- Text segment -
These results are surprising, especially the finding that the more freedom for employees the less product innovation. The authors believe that in small firms, ‘Increasing freedom and providing little task instruction may distract employees’ attention from daily tasks, create confusion and cause them to forget time and rules. In contrast to allowing freedom, formalization of work tasks enhances the likelihood of promoting innovation by allowing best practices to diffuse among employees.’
There is further analysis of the reasons for the differences between product and process innovation. The authors conclude as follows. ‘The results demonstrate that creativity is related to the organizing priorities and abilities of management and has a strong impact on product innovation. The paper encourages managers to exercise freedom cautiously to ensure that operations are carried out effectively, while employees are provided sufficient guidelines to achieve product innovation.’
The authors acknowledge that the small sample size from a relatively homogeneous population of small companies is a limitation of the study. Nonetheless the results make for provocative discussion on what levels of stimulus for creativity and freedom of action should be allowed or encouraged in the pursuit of innovation.

- Provided records -
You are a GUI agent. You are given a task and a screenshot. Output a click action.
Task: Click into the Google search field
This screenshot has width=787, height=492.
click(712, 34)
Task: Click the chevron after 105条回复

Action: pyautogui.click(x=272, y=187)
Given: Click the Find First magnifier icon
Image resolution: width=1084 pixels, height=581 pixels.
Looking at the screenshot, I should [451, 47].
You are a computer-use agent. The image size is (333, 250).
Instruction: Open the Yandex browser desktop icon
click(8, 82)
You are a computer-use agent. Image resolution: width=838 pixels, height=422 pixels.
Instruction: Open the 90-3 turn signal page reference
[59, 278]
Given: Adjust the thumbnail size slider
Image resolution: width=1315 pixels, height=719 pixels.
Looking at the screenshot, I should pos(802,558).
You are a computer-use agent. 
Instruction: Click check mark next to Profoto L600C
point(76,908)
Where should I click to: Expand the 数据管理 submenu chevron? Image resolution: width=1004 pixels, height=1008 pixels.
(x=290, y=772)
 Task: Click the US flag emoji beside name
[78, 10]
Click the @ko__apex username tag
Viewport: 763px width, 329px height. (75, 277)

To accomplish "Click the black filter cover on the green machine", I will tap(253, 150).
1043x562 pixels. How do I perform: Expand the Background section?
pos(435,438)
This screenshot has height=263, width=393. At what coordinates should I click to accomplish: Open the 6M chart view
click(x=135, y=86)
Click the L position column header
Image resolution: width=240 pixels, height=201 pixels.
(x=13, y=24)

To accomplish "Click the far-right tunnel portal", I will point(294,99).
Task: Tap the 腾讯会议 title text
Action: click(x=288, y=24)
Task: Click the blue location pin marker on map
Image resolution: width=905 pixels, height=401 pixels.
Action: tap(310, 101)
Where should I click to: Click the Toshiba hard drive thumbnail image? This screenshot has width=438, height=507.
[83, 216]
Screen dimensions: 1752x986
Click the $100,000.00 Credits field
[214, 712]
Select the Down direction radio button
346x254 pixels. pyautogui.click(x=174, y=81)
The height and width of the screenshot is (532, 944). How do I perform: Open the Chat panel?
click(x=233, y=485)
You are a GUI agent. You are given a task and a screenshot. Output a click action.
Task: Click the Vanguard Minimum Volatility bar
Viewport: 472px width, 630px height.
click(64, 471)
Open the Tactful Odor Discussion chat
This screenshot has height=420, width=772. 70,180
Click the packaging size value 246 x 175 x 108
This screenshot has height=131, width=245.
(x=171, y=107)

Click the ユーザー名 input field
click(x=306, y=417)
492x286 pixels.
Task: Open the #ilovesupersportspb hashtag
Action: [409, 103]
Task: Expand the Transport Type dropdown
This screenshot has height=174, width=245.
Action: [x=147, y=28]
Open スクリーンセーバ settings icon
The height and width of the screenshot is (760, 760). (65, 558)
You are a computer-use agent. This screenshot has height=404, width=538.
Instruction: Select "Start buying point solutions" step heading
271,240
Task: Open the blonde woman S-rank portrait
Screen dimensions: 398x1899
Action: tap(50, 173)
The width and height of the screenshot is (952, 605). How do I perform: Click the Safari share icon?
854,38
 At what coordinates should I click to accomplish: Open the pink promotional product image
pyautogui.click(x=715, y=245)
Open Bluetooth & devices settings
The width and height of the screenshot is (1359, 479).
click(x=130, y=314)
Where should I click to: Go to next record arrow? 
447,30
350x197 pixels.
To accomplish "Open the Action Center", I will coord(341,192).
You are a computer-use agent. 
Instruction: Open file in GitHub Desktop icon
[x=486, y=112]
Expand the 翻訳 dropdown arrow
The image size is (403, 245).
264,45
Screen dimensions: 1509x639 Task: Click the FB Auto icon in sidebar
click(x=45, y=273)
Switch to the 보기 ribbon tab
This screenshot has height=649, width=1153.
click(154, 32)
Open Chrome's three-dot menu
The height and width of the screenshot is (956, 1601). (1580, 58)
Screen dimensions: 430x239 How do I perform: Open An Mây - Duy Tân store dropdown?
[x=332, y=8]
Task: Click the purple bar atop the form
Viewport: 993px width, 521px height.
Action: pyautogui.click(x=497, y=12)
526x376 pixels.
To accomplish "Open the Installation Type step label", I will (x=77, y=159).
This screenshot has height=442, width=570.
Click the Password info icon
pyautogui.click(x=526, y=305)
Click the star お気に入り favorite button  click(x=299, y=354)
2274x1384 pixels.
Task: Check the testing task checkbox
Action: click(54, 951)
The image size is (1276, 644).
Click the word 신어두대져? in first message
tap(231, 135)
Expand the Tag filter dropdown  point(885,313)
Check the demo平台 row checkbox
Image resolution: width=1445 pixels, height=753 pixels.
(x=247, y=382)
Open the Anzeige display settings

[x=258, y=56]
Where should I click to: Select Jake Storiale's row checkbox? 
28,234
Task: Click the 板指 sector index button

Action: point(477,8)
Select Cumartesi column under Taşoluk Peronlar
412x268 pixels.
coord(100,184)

- Exercise brief -
In the text about creativity and innovation in small firms, what limitation of the study do the authors acknowledge?

- Full output -
The small sample size, drawn from a relatively homogeneous population of small companies.